Fairness or Fluency? An Investigation into Language Bias of Pairwise LLM-as-a-Judge
Xiaolin Zhou, Zheng Luo, Yicheng Gao, Qixuan Chen, Xiyang Hu, Yue Zhao, Ruishan Liu
TL;DR
The paper investigates language bias in pairwise LLM-as-a-judge under two setups: same-language and inter-language judging, using MMMLU across 14 languages and a mix of models. It analyzes whether bias correlates with perplexity differences via $R^2$ decomposition and nested $F$-tests, and finds substantial disparities across languages, with European languages performing best in same-language tasks and a strong English preference in inter-language tasks driven largely by the answer language. The study demonstrates that language identity explains additional variance beyond perplexity, especially for low-resource languages, indicating language bias is not merely a reflection of model fluency. These results have practical implications for multilingual evaluation and the design of fair, robust LLM-based judging systems, highlighting the need to address language-specific biases beyond perplexity considerations.
Abstract
Recent advances in Large Language Models (LLMs) have incentivized the development of LLM-as-a-judge, an application of LLMs where they are used as judges to decide the quality of a certain piece of text given a certain context. However, previous studies have demonstrated that LLM-as-a-judge can be biased towards different aspects of the judged texts, which often do not align with human preference. One of the identified biases is language bias, which indicates that the decision of LLM-as-a-judge can differ based on the language of the judged texts.
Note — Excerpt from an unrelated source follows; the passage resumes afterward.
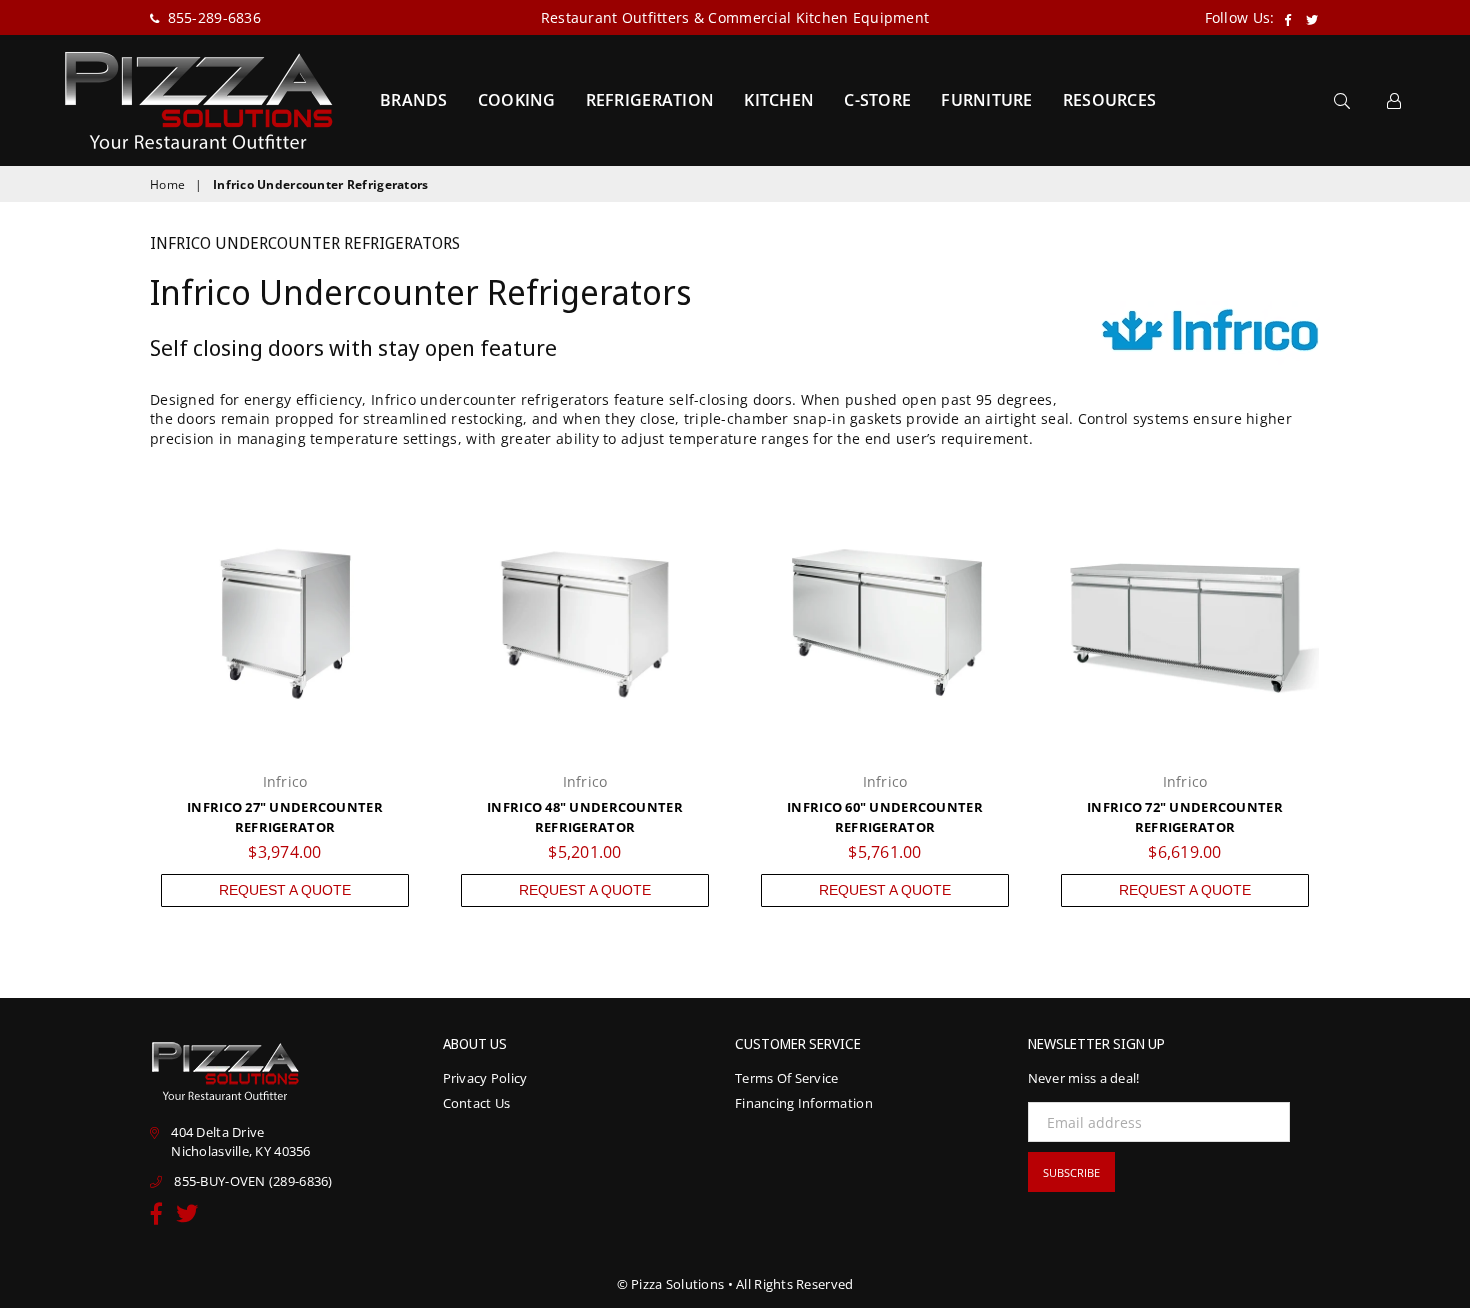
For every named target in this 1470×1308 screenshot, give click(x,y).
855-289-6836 (212, 17)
In this paper, we study two types of language bias in pairwise LLM-as-a-judge: (1) performance disparity between languages when the judge is prompted to compare options from the same language, and (2) bias towards options written in major languages when the judge is prompted to compare options of two different languages. We find that for same-language judging, there exist significant performance disparities across language families, with European languages consistently outperforming African languages, and this bias is more pronounced in culturally-related subjects. For inter-language judging, we observe that most models favor English answers, and that this preference is influenced more by answer language than question language. Finally, we investigate whether language bias is in fact caused by low-perplexity bias, a previously identified bias of LLM-as-a-judge, and we find that while perplexity is slightly correlated with language bias, language bias cannot be fully explained by perplexity only.